--- START ---
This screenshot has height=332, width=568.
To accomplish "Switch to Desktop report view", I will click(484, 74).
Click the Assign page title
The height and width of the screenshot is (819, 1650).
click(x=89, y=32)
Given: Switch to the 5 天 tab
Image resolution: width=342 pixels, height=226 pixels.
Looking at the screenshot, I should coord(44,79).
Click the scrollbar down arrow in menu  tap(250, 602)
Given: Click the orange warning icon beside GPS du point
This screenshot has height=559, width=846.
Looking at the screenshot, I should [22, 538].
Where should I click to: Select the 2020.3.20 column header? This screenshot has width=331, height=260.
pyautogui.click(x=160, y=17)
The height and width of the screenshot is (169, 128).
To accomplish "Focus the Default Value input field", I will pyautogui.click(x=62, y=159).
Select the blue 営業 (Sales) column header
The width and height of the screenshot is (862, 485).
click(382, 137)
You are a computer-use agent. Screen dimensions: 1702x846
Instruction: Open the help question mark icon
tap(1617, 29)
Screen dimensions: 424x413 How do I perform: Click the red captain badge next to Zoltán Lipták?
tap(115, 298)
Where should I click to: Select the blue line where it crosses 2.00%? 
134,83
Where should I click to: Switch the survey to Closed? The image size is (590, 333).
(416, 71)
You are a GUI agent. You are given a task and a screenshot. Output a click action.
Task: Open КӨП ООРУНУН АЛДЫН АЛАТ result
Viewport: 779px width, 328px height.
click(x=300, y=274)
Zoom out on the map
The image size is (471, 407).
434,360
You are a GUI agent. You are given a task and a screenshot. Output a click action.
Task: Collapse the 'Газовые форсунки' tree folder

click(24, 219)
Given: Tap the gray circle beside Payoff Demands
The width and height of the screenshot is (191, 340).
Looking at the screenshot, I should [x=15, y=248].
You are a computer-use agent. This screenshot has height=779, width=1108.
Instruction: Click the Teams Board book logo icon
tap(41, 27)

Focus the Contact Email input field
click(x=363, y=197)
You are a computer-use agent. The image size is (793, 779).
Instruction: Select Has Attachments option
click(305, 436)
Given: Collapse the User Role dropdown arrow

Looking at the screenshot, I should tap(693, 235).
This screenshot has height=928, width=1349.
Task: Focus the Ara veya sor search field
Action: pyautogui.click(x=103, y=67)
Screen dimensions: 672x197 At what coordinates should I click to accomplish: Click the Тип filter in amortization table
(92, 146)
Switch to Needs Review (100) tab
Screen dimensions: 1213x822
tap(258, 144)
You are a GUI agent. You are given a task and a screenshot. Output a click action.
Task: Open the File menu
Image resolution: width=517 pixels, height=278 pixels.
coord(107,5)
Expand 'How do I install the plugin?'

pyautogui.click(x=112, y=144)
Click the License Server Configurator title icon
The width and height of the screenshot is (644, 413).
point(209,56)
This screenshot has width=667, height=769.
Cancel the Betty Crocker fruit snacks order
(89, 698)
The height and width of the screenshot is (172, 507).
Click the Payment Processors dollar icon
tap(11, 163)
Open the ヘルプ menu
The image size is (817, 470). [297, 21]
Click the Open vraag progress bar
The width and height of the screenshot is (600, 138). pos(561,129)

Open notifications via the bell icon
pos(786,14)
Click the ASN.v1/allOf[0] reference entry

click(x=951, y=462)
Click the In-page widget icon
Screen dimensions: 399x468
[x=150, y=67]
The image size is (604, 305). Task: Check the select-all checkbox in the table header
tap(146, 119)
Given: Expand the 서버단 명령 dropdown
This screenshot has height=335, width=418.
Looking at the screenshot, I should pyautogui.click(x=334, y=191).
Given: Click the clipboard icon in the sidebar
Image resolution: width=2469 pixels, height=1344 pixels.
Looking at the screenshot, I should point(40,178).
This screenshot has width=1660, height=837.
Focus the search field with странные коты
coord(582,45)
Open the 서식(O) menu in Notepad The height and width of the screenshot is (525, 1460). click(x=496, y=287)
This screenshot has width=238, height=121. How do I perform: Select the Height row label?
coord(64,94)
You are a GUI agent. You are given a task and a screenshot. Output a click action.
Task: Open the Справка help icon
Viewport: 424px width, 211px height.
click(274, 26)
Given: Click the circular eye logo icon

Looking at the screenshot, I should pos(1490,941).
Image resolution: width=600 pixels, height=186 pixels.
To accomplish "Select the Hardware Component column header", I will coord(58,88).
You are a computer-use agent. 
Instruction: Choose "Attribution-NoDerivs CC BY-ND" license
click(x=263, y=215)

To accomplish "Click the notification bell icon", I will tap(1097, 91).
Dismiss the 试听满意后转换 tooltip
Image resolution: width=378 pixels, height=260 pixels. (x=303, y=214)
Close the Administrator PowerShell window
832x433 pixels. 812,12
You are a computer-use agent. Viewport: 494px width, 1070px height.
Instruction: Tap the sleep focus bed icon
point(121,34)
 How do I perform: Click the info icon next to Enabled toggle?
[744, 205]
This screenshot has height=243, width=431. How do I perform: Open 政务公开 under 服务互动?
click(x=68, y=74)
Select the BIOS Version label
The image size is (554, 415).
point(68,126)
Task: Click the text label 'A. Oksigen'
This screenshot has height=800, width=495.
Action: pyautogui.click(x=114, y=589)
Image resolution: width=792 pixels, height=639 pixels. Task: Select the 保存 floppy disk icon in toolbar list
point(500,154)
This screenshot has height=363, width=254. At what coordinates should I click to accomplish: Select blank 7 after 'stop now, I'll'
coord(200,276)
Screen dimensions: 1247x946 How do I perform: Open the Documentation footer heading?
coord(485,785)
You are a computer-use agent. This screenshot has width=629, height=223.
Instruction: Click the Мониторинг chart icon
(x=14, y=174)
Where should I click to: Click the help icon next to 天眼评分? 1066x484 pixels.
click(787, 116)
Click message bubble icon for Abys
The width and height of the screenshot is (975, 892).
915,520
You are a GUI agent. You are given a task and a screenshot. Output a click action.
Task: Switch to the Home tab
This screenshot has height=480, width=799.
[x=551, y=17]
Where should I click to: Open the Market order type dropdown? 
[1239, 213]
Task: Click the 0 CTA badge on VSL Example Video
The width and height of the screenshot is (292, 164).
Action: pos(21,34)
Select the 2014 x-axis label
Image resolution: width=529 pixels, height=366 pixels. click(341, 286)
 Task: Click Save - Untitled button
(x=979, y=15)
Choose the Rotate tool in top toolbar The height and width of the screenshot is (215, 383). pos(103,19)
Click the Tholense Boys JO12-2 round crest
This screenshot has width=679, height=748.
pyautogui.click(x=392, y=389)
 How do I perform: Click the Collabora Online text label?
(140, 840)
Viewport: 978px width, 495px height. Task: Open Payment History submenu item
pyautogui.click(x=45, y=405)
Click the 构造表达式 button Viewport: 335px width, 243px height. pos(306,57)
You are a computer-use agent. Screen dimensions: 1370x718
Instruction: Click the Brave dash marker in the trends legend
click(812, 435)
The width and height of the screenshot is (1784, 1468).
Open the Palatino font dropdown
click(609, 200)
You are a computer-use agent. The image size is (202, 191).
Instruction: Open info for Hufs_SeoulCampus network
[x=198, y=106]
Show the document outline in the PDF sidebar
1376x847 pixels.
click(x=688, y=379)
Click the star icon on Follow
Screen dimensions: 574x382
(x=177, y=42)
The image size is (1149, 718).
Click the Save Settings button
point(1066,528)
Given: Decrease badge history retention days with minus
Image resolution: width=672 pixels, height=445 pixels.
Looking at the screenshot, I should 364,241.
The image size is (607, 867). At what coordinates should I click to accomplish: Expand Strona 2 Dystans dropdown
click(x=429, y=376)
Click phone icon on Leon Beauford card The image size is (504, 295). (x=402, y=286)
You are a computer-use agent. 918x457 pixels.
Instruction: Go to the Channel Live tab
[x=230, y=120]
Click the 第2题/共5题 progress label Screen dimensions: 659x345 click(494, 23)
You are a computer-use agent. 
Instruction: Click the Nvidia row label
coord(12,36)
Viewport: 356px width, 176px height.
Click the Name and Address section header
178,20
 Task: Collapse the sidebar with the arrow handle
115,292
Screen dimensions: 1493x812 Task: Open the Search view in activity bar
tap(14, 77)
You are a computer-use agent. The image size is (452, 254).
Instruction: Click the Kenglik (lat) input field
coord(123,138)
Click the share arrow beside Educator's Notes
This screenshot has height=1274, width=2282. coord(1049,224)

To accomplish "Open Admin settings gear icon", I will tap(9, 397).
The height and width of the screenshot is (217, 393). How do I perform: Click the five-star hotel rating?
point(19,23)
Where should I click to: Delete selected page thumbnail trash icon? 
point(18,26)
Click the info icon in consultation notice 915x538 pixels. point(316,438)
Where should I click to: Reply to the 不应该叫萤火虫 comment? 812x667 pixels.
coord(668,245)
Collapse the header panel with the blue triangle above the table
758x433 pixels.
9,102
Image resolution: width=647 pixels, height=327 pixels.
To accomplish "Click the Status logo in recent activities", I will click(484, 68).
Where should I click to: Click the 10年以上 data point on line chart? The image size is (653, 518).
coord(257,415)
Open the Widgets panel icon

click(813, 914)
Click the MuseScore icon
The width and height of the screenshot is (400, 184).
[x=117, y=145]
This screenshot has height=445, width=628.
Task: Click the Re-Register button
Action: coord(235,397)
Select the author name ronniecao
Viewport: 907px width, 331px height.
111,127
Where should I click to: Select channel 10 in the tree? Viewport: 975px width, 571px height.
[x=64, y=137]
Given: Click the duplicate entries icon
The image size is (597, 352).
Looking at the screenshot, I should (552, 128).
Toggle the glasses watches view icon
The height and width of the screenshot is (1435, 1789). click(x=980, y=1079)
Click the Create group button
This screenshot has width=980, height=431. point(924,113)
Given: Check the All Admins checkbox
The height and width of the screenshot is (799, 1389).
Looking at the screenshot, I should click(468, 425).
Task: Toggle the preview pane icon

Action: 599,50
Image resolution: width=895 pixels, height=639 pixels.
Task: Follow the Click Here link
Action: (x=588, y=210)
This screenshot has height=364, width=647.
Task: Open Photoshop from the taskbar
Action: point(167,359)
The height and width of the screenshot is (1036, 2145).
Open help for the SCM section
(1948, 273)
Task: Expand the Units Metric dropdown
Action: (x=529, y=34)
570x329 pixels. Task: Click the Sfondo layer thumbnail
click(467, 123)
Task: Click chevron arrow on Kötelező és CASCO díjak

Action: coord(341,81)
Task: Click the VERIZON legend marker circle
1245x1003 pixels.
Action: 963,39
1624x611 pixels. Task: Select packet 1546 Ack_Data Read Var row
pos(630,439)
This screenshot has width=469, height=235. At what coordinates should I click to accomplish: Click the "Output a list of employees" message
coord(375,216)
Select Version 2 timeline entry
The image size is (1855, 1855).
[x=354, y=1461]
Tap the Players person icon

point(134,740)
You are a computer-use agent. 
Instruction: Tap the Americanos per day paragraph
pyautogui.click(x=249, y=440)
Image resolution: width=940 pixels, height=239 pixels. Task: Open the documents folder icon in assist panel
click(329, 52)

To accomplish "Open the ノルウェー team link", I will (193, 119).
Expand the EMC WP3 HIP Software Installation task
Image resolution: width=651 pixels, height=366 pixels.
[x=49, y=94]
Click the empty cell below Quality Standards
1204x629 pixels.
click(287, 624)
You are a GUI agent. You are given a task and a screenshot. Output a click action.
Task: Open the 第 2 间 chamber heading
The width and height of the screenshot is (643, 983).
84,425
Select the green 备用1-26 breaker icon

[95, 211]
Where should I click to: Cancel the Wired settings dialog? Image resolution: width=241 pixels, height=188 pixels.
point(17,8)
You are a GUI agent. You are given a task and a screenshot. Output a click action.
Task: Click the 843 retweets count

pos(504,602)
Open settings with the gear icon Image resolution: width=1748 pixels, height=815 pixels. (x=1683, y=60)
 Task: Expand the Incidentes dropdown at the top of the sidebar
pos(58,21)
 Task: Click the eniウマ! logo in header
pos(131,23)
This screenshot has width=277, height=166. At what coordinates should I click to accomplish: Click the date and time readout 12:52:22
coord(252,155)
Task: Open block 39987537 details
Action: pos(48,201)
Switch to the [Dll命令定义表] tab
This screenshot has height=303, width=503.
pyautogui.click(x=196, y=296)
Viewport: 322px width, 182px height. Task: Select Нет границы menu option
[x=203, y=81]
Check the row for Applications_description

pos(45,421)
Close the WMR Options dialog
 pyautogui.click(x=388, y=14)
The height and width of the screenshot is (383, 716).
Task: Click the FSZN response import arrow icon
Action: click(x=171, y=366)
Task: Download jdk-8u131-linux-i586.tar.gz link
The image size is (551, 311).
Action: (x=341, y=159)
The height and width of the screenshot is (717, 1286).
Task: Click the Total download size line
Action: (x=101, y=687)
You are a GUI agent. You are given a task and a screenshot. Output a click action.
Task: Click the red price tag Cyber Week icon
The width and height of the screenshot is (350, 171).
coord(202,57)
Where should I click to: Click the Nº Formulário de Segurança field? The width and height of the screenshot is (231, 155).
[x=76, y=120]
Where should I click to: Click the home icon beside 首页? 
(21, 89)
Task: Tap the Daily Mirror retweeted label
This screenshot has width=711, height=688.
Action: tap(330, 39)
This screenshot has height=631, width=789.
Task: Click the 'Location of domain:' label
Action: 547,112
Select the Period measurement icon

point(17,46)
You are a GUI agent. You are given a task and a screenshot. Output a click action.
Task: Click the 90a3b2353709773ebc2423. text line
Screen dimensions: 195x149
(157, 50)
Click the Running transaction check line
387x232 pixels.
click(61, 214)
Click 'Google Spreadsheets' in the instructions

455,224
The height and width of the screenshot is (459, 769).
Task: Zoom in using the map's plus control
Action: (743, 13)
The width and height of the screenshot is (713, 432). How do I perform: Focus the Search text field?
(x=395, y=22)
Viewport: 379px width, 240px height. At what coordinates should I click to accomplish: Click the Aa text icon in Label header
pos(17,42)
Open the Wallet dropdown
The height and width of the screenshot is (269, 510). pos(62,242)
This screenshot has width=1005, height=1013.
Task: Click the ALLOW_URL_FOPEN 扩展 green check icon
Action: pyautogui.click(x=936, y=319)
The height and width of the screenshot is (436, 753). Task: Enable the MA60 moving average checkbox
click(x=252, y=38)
--- END ---
Reproduce verbatim the items between the line containing "Given: Click the circular eye logo icon" and the line containing "I will coord(58,88).", inclusive.

> Result of the task
Given: Click the circular eye logo icon

Looking at the screenshot, I should pos(1490,941).
Image resolution: width=600 pixels, height=186 pixels.
To accomplish "Select the Hardware Component column header", I will coord(58,88).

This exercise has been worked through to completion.